Collected data entries:

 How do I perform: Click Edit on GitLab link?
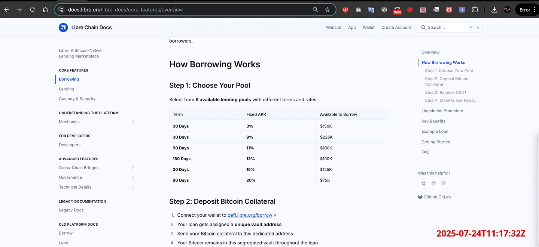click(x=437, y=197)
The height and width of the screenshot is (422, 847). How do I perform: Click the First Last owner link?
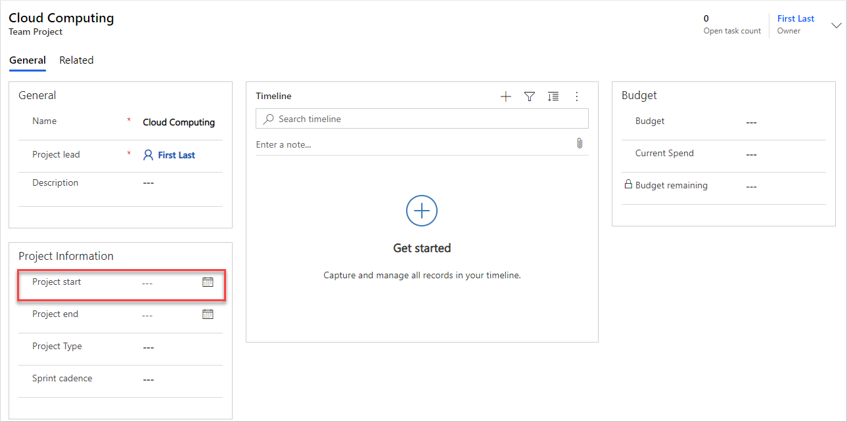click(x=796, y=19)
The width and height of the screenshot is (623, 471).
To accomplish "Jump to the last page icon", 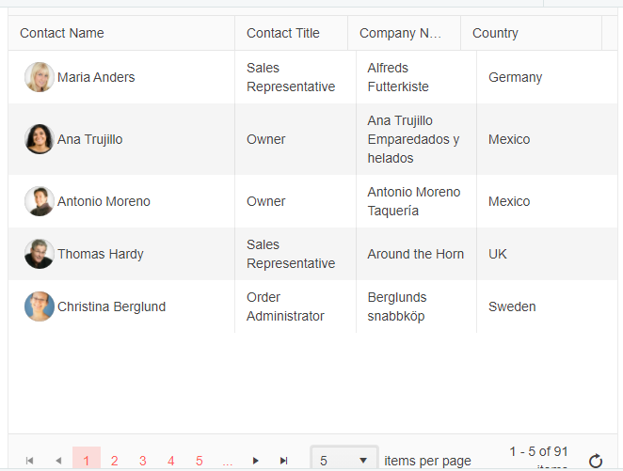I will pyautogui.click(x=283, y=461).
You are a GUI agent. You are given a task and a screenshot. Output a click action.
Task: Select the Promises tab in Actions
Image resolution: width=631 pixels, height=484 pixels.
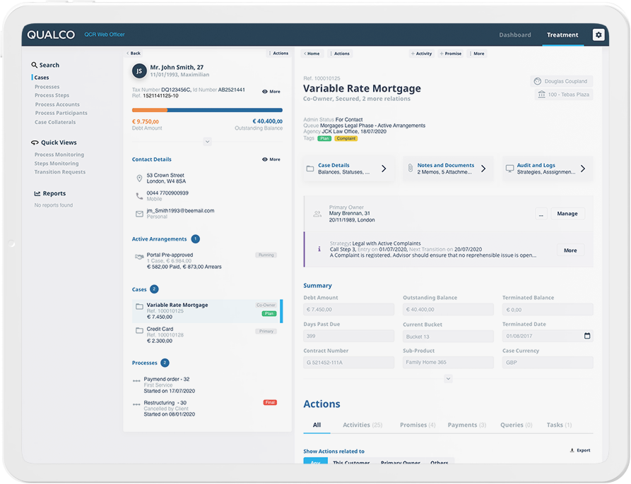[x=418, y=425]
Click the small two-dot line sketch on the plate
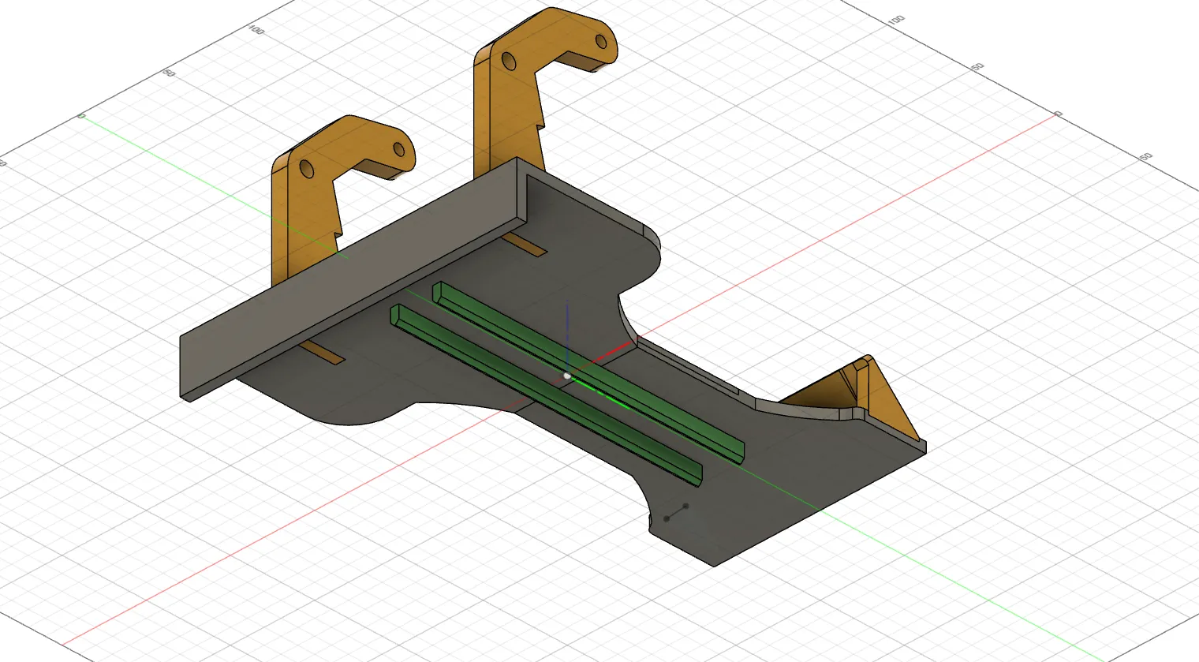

* [The exercise]: Copy out the lines above word for word, from the line that contains "You are a GUI" through the end of the lines, with both ends included. Omit the pictures from your answer.

* [Written response]:
You are a GUI agent. You are given a task and a screenshot. Output a click action.
Task: Select the Promises tab in Actions
Image resolution: width=631 pixels, height=484 pixels.
[x=418, y=425]
Click the small two-dot line sketch on the plate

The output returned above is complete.